Economists on Global Trade and Fairness

A global trading regime that assures fair trade for all -- what would it look like? 

Two economists, Joseph E. Stiglitz, winner of the 2001 Nobel Prize in economics and Columbia University professor of economics, and Andrew Charlton, research professor at the London School of Economics, answer that question in their new book, "Fair Trade For All: How Trade Can Promote Development," written and published before the WTO ministerial conference in Hong Kong.

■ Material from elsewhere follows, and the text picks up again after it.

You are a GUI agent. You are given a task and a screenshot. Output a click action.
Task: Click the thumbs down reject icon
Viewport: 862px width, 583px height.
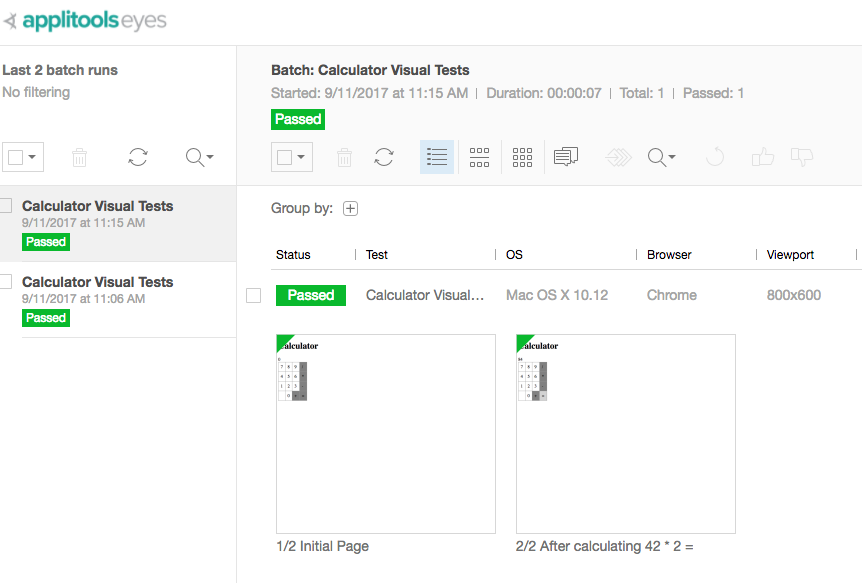tap(801, 157)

"Regardless of the outcome of Hong Kong, we have a long way to go," they write in the preface, and devote the rest of the book to mapping the way to that goal. The starting point, they insist, should be to agree on the basic principles for a fair trade agreement. They list four "founding principles" that seem self-evident (to them) and then go to great lengths to develop what each one means in practice.

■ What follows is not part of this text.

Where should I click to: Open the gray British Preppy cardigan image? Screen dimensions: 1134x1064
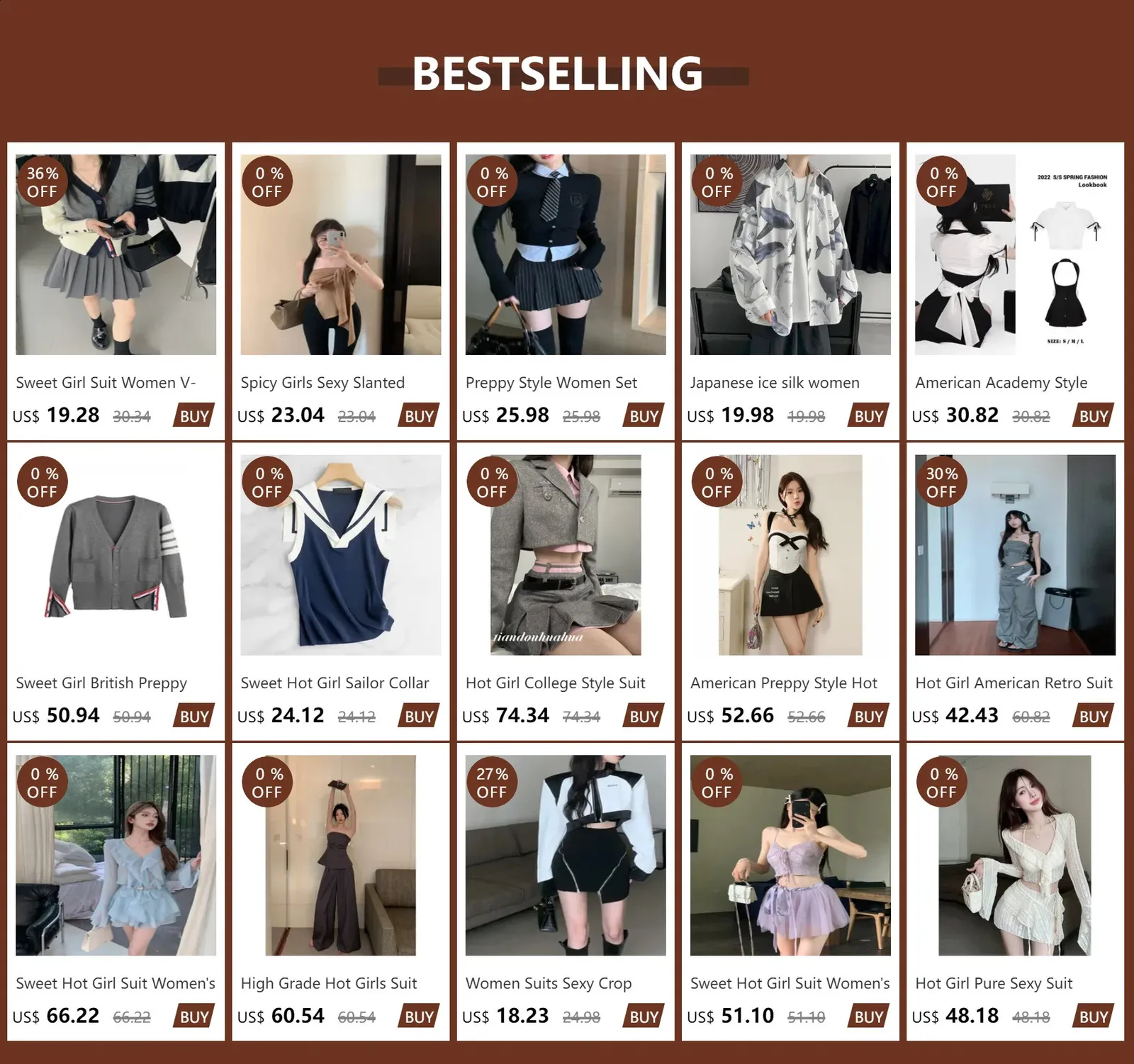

One of the principles is "Any agreement should be fair."  They quote from the declaration adopted at the WTO's Doha {Qatar) ministerial conference in 2001 recognizing "the need for all our peoples to benefit from the increased opportunities and welfare gains that the multilateral trading system generates," and add: "Similarly, the analysis in this book is based on a concept for social justice and a degree of equity between nations." 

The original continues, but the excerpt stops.